The two cultures that divide Samar finally collide when Catherine and he take a trip to the Himalayas, the traditional spiritual retreat for his family’s men. They find themselves drawn inexorably together as the inhabitants of their circle begin to pack up and move apart.

Throughout the novel, Mishra plays on both definitions of “romance.” Samar’s view of the backpackers and spiritual seekers that travel to India—which is criticized in books such as Alex Garland’s The Beach—is here infused with romanticism and fondness. But the author also sees them as 20th-century descendents of 18th-century Romantic artistic icons such as Byron, Wordsworth and Shelley.

The spirit of the original Romantics also permeates this novel and that may be both its curse and crowning glory. The pace of Mishra’s elegiac, spare prose is as gentle and leisurely as a boat ride, propelled by human hands along the Ganges. And it feels like a rarity in these times, when fiction and nonfiction alike are edited for speed and efficiency. In the process, Mishra succeeds in painting a beautifully detailed landscape of a place and a portrait of people that others, such as Garland, might view with less subtlety. In spite of these scenes, Mishra also gives the reader the impression that he tells more than he shows.

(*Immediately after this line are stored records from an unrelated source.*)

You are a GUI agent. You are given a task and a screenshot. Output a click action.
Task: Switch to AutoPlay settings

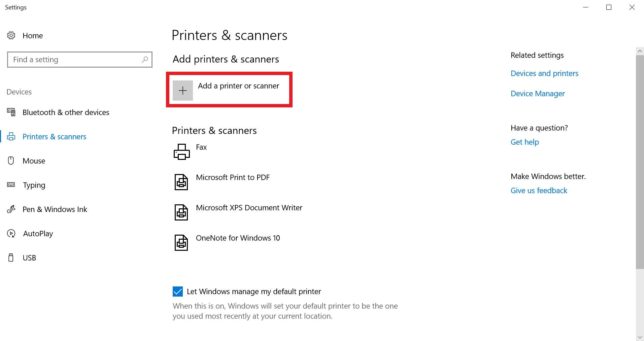point(38,234)
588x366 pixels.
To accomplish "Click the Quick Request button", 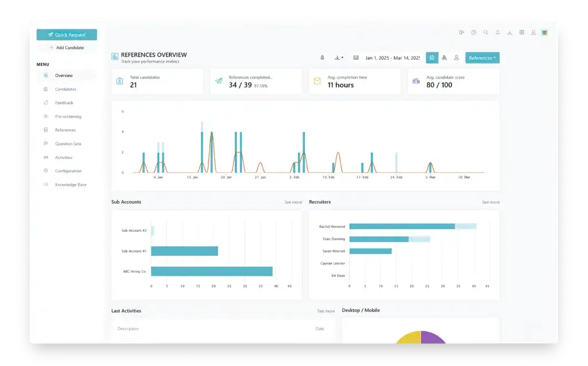I will point(66,34).
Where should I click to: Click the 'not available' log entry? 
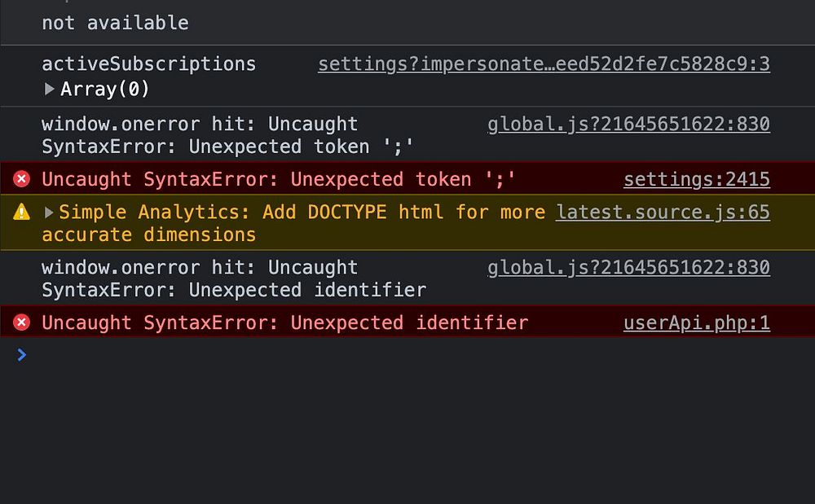115,23
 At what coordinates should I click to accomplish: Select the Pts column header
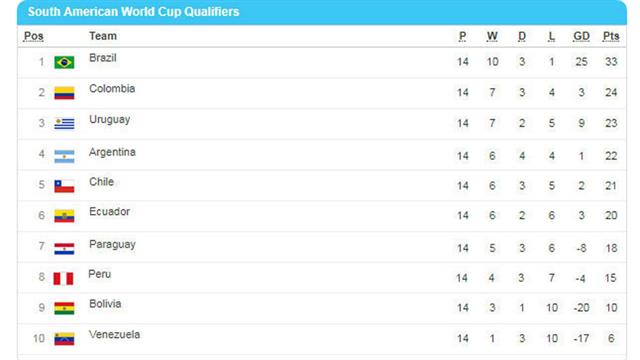[x=611, y=36]
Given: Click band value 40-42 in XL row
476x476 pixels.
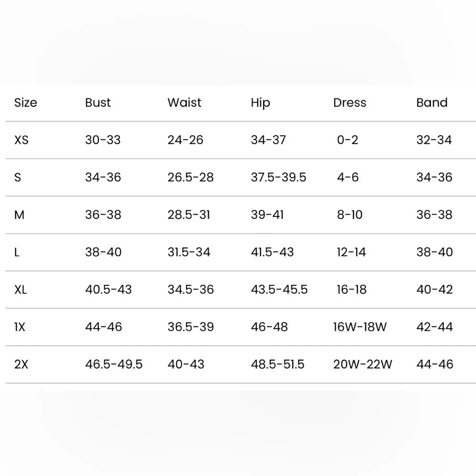Looking at the screenshot, I should coord(435,289).
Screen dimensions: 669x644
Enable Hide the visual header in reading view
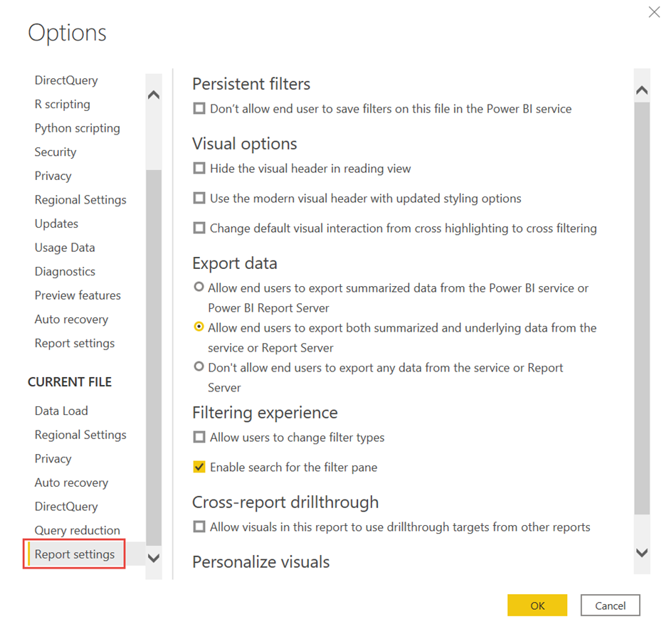(x=199, y=169)
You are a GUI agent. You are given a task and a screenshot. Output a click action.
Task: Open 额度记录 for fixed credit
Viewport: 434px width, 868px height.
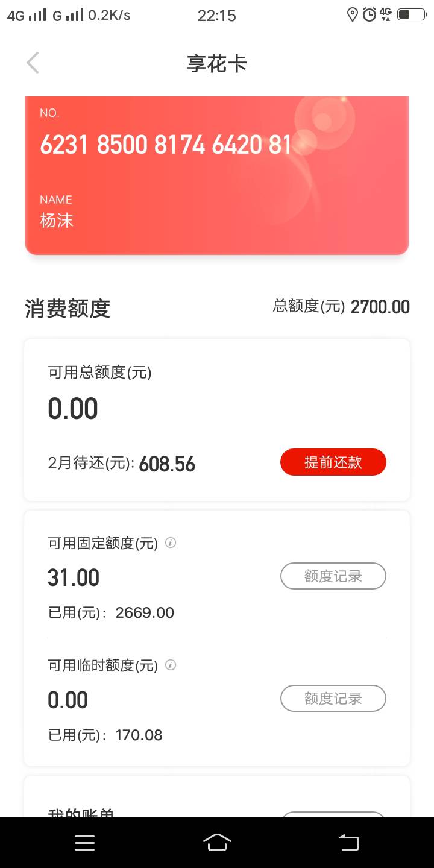point(333,576)
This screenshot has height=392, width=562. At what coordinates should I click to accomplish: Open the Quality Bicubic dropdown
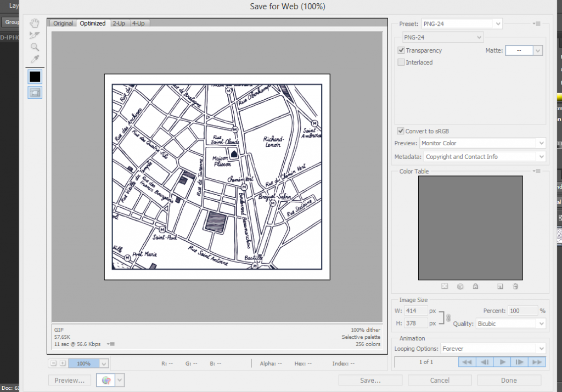(510, 324)
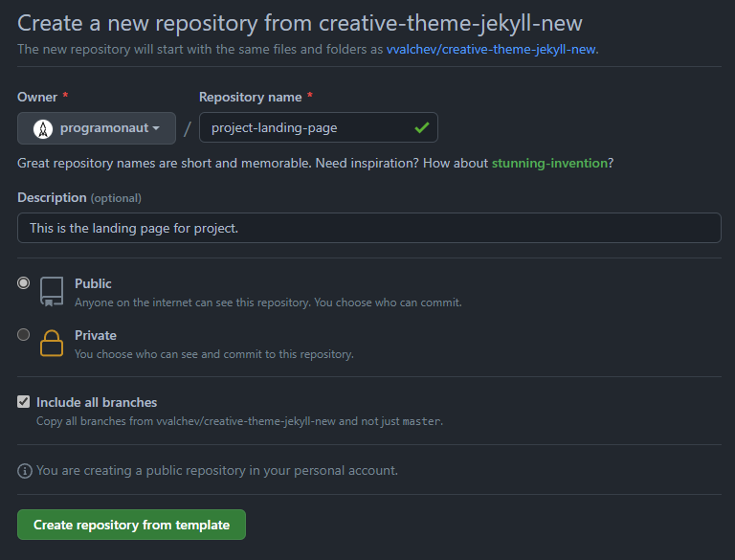The image size is (735, 560).
Task: Click the green checkmark in repository name field
Action: pyautogui.click(x=421, y=127)
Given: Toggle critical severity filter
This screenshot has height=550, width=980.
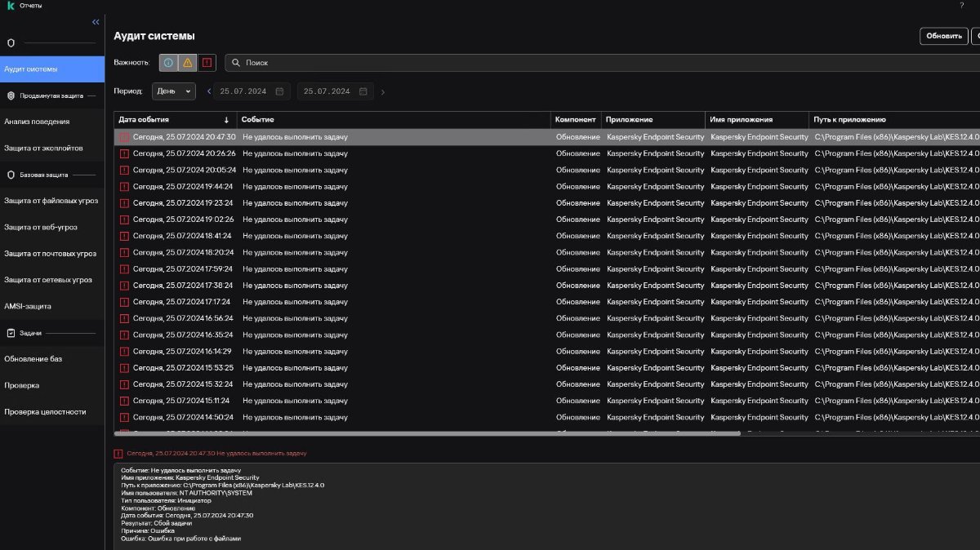Looking at the screenshot, I should (207, 63).
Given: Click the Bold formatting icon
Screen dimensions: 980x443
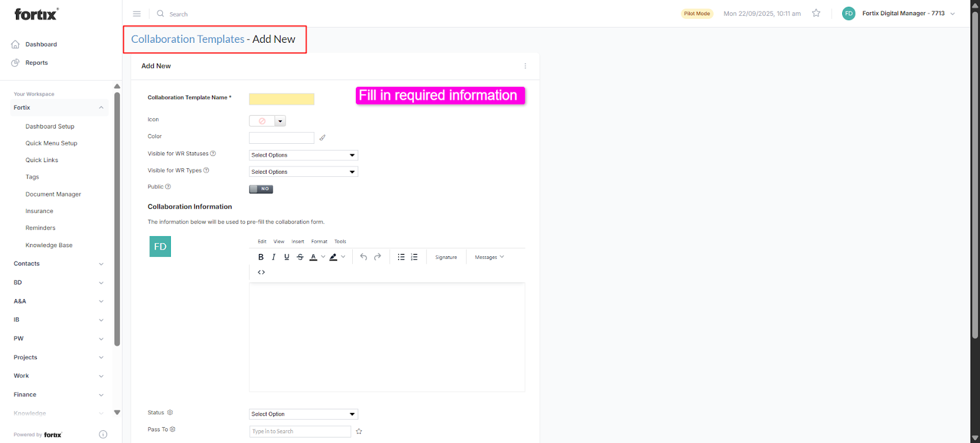Looking at the screenshot, I should tap(261, 257).
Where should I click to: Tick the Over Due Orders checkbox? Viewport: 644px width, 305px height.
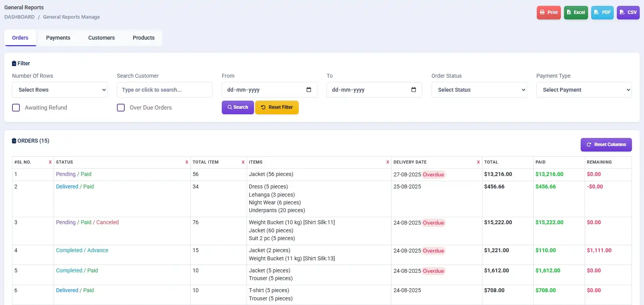coord(121,108)
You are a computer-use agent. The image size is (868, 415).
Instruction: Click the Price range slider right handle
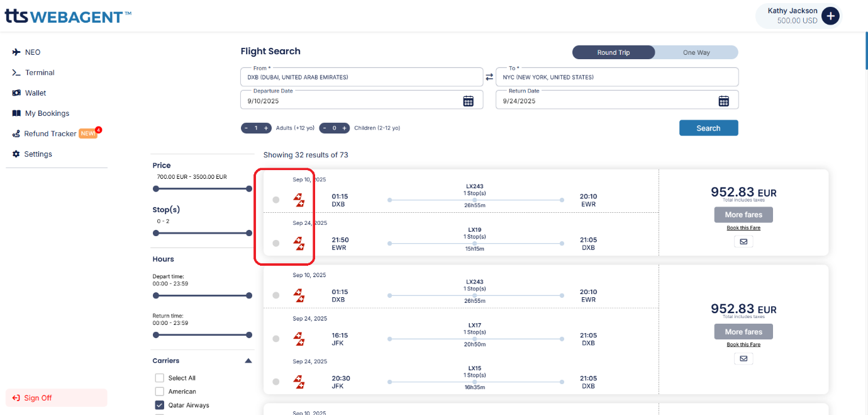[x=249, y=188]
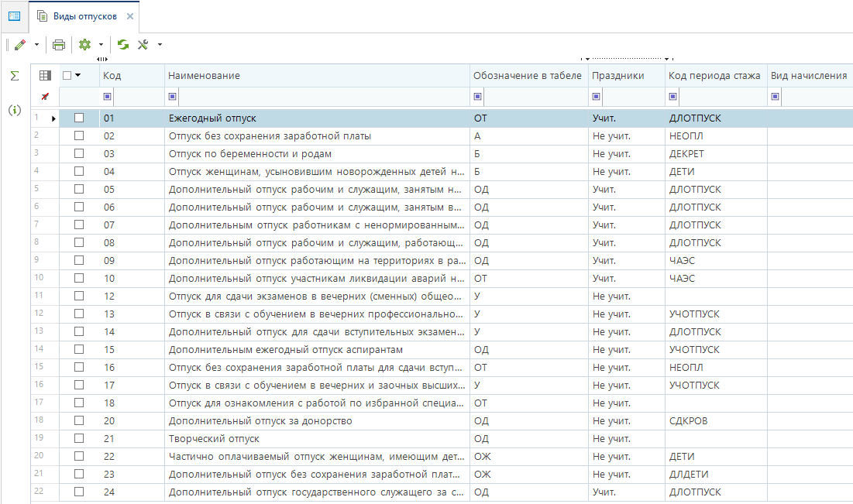Screen dimensions: 853x504
Task: Click the Sigma summary icon in sidebar
Action: pos(14,76)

The book is light on dialog and heavy on Samar’s thought processes and flickers of emotion. Nonetheless this sentimental education will eventually win over an equally romantic-minded reader with its dreamy yet carefully wrought tale of West-obsessed Indian characters who see European literature and culture as a locus of desire and of the Westerners who arrive, ready to pack spiritual enlightenment into their luggage along with their other tourist trinkets.